→ **Problem statement**
Reproduce the passage on translation and medieval legal authority from "All of these" up to and including "identified as important.", replacing "access" with "entry" everywhere in that span.

All of these loans gave access to new Norman (and presumably Francophone) lords—especially ecclesiastical lords like bishops and abbots. Translation was the key to this access, but it was not for the most part indiscriminate, and did follow the lines laid down by the new rulers. Translation provided access to those portions of the English legal past which had been identified as important.
Maintaining Authority
For a medieval legal text, whether a collection of laws or an individual edict, authority is the quality of being official, or being perceived to have the qualities that make it look official. Unlike the authority of a modern code, the authority of a medieval legal text is not reflected in its enforceability or by its actual enforcement. Nor was a legal text with authority necessarily one whose laws were trusted to be accurate representations of the law, in the sense of an authorized edition. Medieval legal texts often possess two distinct qualities—one practical and the other ideological. In their practical guise, legal texts might reflect accurately current or recent law. Ideologically, they might also serve as demonstrations of royal power and legitimacy. I do not want to rehearse the details of the arguments about whether or not pre- or post-conquest laws were intended as statements of actual norms intended to be enforced, or whether they were ideological statements meant to make kings look kingly by signalling to readers and hearers some quality of the actual nature of royal power.23 I want instead to consider authority in the broadest sense, encompassing both of these qualities of the term.
Translation could either add to or detract from a legal text’s authority. Translation could help a text written in one language assume new authority in another. The reason for this is simply that language mattered. Some languages were perceived to be the authoritative languages of law’s publication, regardless of the language of the law’s composition. King Alfred recognized this in the late ninth century while composing his laws. He was clearly aiming to join the authority of the Bible to the authority of his West Saxon laws by translating Mosaic laws from Exodus to serve as the first major section of his Domboc.24 We should not be surprised. In Alfred’s preface to his translation of Gregory I’s Pastoral Care, he explained that
I recalled how the Law was first composed in the Hebrew language, and thereafter, when the Greeks learned it, they translated it all into their own language…. And so too the Romans, after they had mastered them, translated them all through learned interpreters into their own language.25
Although the main thrust of Alfred’s preface is his lament for the decline of knowledge of languages and of education in England in the ninth century, he is also acknowledging that all people translate important texts into their only language, and that the clearest and most important example of this is the translation of the laws received by Moses and recorded in the first five books of the Hebrew Bible. It is from these laws that the first portion of the Domboc was drawn.

→ **Information supplied**
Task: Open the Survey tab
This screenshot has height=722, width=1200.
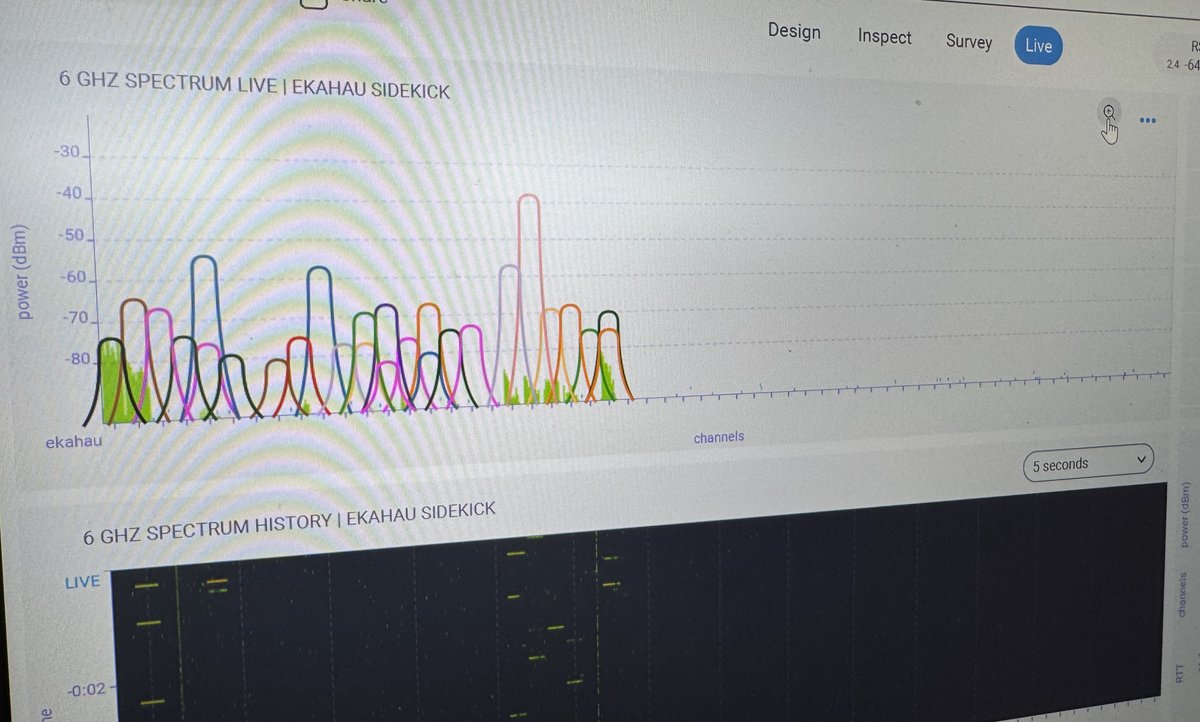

→ **Result for this task**
All of these loans gave entry to new Norman (and presumably Francophone) lords—especially ecclesiastical lords like bishops and abbots. Translation was the key to this entry, but it was not for the most part indiscriminate, and did follow the lines laid down by the new rulers. Translation provided entry to those portions of the English legal past which had been identified as important.